I already found a related question to this but the given formula in the answer doesn't seem to make sense: Probability of a four letter word from a sequence of n random letters
According to the formula in the accepted answer, the denominator would get really big 26^1800 with 1800 length string and mean very little probability. But shouldn't probability increase when the random string length is increased instead of decrease?
Best Answer
This is a long-winded comment that is being posted as an answer only for legibility.
The only approach that I am aware of is Inclusion-Exclusion which results in very ugly math.
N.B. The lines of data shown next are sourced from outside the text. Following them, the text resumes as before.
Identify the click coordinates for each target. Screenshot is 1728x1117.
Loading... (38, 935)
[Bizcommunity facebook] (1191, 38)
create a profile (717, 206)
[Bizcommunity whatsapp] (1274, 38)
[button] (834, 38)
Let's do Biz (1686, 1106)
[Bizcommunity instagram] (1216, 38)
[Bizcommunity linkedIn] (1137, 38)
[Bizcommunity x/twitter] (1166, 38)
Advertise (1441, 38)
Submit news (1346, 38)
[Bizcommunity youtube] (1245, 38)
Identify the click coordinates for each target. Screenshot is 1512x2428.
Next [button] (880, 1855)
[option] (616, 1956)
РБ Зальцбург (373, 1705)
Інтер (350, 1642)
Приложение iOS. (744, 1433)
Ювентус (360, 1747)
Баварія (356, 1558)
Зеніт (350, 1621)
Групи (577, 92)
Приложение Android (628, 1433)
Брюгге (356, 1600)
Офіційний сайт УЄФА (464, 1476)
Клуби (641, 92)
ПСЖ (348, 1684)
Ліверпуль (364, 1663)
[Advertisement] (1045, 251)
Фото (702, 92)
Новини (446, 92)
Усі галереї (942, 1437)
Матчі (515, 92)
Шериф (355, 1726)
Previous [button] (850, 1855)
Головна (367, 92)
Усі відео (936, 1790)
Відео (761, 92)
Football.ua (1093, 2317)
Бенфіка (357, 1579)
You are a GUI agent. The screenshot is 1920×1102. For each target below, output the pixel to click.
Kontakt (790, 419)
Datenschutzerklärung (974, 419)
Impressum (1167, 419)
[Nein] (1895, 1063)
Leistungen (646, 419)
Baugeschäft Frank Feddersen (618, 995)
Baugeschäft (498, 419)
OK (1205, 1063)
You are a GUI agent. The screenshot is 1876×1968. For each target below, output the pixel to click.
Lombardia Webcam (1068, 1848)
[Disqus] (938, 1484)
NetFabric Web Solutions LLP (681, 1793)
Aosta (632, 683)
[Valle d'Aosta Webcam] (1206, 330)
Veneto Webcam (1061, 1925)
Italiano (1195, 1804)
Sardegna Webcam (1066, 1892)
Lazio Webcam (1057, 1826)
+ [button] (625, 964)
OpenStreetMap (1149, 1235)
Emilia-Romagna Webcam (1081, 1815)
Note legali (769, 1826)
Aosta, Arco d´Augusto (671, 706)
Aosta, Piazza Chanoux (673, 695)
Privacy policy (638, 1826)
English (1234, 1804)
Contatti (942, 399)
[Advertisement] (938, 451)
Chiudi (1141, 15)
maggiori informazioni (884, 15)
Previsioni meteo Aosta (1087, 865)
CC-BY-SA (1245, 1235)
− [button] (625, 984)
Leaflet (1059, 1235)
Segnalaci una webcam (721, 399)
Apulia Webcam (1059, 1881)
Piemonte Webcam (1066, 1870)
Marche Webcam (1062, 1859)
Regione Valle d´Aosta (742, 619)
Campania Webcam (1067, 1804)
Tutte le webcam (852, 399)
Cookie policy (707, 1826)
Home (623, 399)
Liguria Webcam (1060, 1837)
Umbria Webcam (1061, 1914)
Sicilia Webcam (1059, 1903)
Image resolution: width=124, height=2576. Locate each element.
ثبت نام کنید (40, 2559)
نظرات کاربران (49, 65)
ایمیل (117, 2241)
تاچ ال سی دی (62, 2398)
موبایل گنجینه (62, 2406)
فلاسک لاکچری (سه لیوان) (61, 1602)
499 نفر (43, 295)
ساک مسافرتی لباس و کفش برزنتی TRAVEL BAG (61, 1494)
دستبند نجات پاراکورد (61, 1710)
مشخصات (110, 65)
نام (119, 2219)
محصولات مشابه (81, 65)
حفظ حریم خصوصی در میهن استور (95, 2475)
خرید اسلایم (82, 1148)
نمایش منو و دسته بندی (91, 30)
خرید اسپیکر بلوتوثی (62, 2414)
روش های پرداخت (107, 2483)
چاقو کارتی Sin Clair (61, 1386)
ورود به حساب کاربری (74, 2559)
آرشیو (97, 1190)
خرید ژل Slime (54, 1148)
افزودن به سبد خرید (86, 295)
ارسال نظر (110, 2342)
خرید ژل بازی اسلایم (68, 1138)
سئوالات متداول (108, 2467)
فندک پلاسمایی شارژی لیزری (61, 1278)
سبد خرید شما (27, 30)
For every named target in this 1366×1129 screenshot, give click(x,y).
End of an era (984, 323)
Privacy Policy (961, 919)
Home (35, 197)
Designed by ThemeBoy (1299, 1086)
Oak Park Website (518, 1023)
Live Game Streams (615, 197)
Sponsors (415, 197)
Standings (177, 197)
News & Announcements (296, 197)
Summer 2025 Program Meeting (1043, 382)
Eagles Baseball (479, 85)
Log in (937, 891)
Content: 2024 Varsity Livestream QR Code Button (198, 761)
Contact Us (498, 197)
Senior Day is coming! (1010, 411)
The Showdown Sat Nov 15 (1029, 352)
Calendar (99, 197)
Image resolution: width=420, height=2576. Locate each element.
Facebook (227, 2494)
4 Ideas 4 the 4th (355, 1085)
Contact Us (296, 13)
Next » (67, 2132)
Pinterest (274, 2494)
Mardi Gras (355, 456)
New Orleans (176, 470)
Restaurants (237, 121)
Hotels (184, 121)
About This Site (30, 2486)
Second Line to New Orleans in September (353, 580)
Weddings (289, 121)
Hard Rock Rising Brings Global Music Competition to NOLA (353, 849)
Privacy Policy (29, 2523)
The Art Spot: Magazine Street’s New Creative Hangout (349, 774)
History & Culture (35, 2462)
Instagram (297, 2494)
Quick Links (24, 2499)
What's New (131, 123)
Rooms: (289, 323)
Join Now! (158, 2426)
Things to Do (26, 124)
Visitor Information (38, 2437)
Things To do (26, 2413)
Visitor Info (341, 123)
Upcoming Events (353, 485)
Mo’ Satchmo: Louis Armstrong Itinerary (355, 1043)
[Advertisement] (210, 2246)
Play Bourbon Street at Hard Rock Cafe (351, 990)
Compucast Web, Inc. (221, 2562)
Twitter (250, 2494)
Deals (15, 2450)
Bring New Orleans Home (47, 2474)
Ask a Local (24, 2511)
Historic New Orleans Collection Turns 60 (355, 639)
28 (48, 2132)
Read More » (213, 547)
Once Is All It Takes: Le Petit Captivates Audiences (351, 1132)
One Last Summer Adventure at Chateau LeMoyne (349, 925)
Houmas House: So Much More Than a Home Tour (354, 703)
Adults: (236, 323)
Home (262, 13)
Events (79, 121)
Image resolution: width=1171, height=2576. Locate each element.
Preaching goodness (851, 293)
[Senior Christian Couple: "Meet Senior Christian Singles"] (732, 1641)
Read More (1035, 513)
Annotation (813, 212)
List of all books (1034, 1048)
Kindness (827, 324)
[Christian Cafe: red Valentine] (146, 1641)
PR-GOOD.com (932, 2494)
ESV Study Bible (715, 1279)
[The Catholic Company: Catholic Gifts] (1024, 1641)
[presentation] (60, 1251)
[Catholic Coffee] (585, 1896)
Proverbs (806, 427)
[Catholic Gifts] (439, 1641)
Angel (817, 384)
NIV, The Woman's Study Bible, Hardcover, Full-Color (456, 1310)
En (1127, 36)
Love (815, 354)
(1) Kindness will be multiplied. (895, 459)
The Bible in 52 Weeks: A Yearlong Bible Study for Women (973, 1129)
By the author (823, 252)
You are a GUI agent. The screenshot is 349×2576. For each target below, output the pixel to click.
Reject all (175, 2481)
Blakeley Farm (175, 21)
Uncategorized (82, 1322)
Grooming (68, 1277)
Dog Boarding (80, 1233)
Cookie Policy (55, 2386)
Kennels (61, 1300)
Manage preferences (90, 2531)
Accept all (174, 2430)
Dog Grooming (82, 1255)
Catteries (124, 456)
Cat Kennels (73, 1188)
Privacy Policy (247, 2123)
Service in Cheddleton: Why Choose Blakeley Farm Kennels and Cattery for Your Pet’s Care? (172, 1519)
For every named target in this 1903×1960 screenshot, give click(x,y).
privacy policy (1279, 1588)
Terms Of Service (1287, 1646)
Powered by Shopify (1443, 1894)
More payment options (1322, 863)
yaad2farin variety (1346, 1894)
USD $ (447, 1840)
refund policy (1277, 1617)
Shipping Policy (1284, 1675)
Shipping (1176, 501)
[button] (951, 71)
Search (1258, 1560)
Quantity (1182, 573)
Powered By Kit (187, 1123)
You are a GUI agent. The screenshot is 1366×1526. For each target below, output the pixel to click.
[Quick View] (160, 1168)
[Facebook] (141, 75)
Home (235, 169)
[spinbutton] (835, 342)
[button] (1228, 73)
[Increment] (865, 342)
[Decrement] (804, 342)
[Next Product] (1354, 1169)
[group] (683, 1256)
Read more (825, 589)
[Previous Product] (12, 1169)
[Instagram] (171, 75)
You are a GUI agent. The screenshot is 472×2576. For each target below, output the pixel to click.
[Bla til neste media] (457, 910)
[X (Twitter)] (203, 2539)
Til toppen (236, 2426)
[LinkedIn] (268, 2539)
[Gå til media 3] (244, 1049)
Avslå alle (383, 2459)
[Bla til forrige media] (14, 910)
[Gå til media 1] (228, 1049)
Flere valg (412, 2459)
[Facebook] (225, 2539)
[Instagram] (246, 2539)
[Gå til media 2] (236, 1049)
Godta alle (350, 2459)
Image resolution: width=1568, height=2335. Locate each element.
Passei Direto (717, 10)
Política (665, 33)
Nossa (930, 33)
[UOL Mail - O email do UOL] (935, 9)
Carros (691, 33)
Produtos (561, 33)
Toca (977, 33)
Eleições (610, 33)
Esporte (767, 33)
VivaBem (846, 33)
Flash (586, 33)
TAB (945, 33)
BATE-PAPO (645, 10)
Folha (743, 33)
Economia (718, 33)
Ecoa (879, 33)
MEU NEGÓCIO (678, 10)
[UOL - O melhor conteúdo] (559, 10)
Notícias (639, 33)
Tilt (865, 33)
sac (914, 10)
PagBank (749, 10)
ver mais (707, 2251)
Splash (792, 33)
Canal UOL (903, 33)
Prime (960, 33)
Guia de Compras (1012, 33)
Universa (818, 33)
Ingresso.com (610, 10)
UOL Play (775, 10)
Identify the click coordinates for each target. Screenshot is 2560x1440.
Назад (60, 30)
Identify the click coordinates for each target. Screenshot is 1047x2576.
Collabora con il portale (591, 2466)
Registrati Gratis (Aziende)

I will make the simplying assumption that the word is composed of 5 distinct characters. My approach will be
$$\frac{N\text{(umerator)}}{D\text{(enominator)}}$$
where
$$D = (26)^{(1800)}.$$
There are $(1801 - 5) = 1796$ slots that the word can begin in. For each slot, there are $(1800 - 5) = 1795$ unconstrained letters, which can be chosen in $(26)^{(1795)}$ ways.
Therefore, I will set
$$N_1 = (1801 - 5) \times (26)^{(1800 - 5)}.$$
The eventual answer will be something like
$$N = N_1 - N_2 + N_3 - N_4 + \cdots.$$
To compute $N_2$, it would be wrong to presume that the computation is
$$N_2 = (1801 - [1 \times 5]) \times (1801 - [2 \times 5]) \times (26)^{(1800 - [2 \times 5])}.$$
The reason that the above approach is wrong is that it presumes that regardless of the placement of one of the words, there will automatically be 1791 possible locations for the start of the 2nd word.
If the first word happens to start in position 1 or position 1796, then yes there will be 1791 possible locations for the 2nd word. However, as the first letter of the first word changes location from 1 to 2 to 3 to 4 to 5, the possible locations for the start of the second word decrease by 1.
For example, if the first word begins on position 5, then the second word can not begin before position 10. Note that by the simplifying assumption that the 5 letters in the word are distinct, the two words can not overlap.
If the first letter of the first word is located anywhere between positions 5 and 1792 inclusive, (1788 positions) then there will be (1796 - 9) = 1787 possible starting points for the second word.
If the first word starts in position $i$, for $i \in \{1,2,3,4\}$ then there will be $(1792 - i)$ possible starting positions for the second word. By symmetry, similar considerations apply if the first word starts on or after position 1793.
Let
$$T_2 = \left[2 \times (1788 + 1789 + 1790 + 1791)\right] ~+~ \left[1788 \times 1787 \right].$$
Then the correct computation is
$$N_2 = T_2 \times (26)^{(1800 - [2 \times 5])}.$$
The math for $N_3$ will get uglier still than the math for $N_2$. This is because in addition to being concerned about the starting position of the leftmost word and the rightmost word, you also have to be concerned about the gap between two of the words. This will also affect how many positions the third word can start in.
Similarly when considering $N_4, N_5, \cdots$ you have to be concerned about each of the gaps between words.
Told you the math was ugly.
If somebody has a better way of doing this that in no way involves a computer algorithm, I'd like to know about it.